Dataset excerpts
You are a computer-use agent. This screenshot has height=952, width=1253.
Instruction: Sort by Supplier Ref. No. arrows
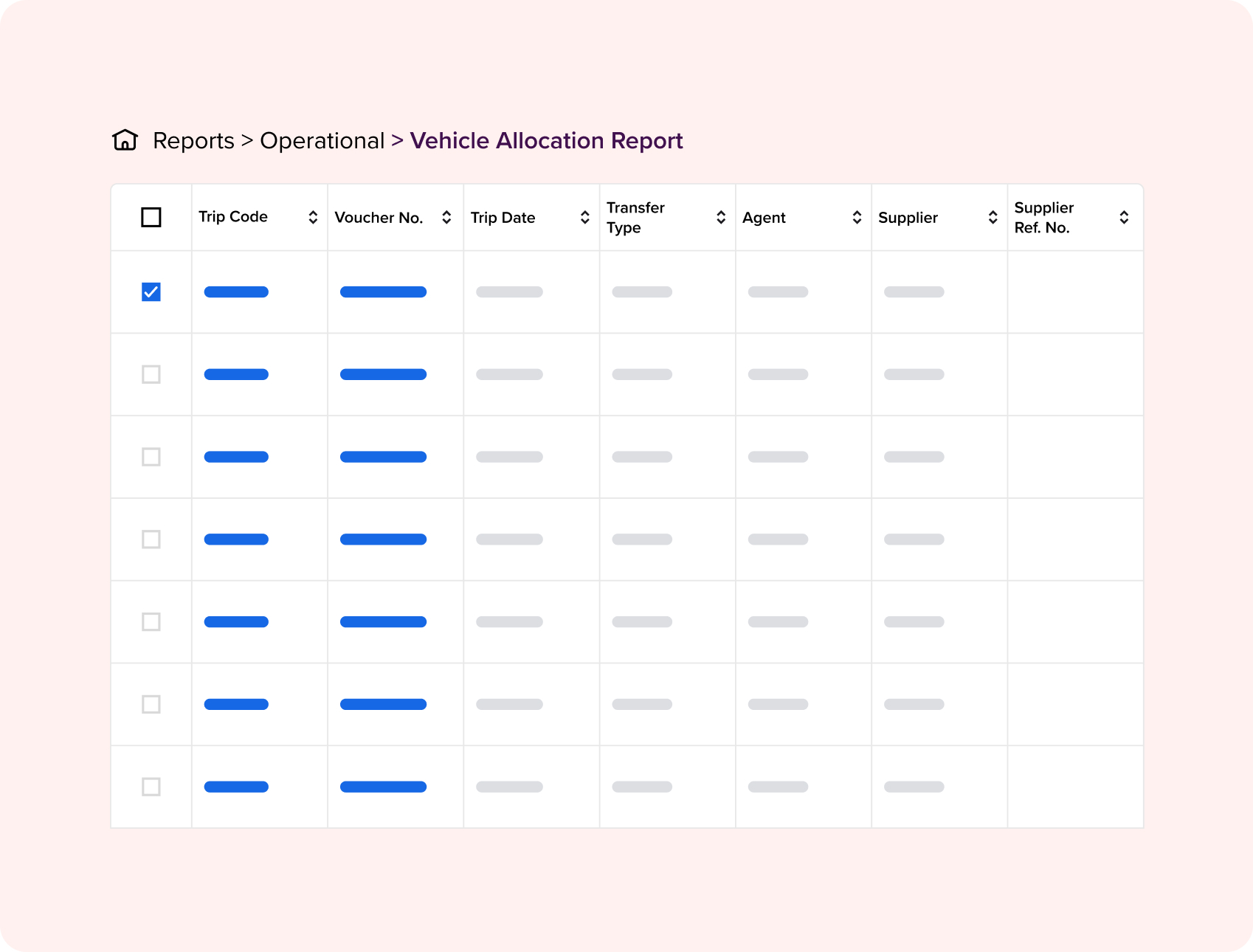point(1124,217)
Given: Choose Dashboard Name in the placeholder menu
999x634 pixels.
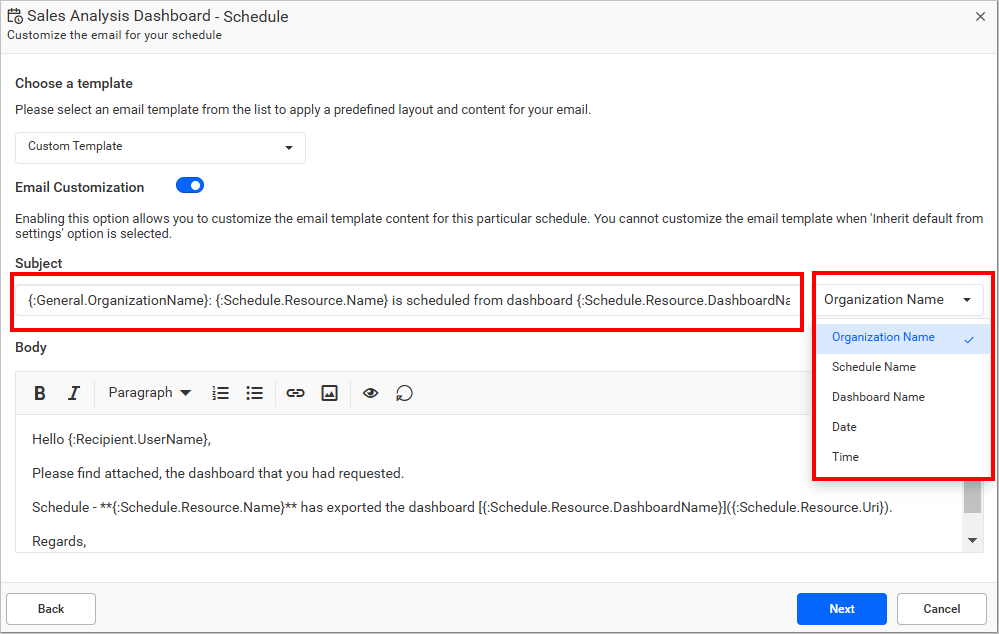Looking at the screenshot, I should (879, 397).
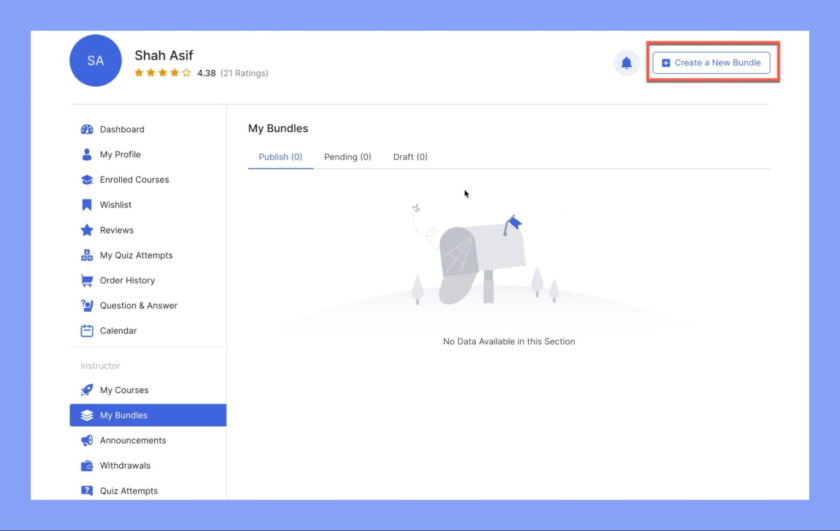The image size is (840, 531).
Task: Click the Enrolled Courses graduation cap icon
Action: point(87,180)
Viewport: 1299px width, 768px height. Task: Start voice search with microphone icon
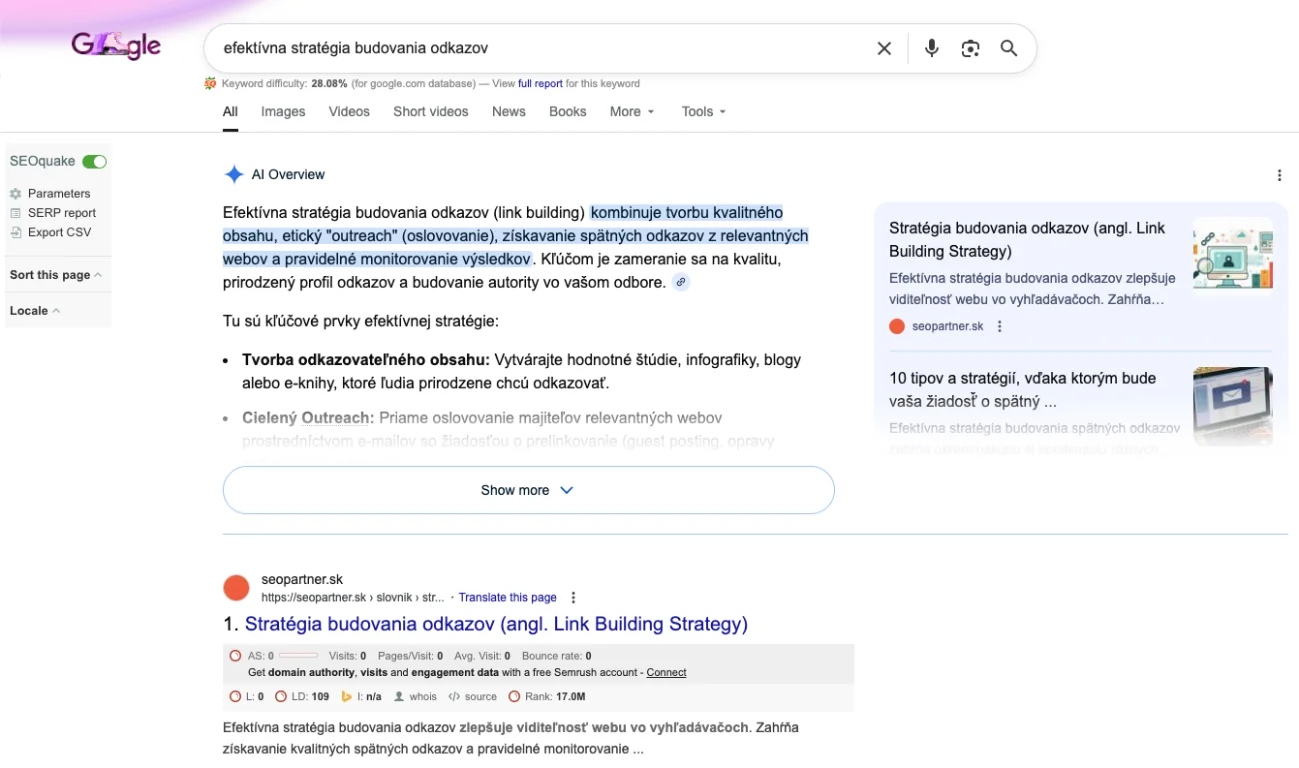coord(931,48)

▶ **Problem to work on**: Word for word, restate the lines from the one containing "Given: Choose Dashboard" through the end of the entries. Do not include pictures.

▶ **Exercise result**:
Given: Choose Dashboard Name in the placeholder menu
999x634 pixels.
Looking at the screenshot, I should (879, 397).
The image size is (840, 531).
Task: Click the Enrolled Courses graduation cap icon
Action: point(87,180)
Viewport: 1299px width, 768px height. Task: Start voice search with microphone icon
coord(931,48)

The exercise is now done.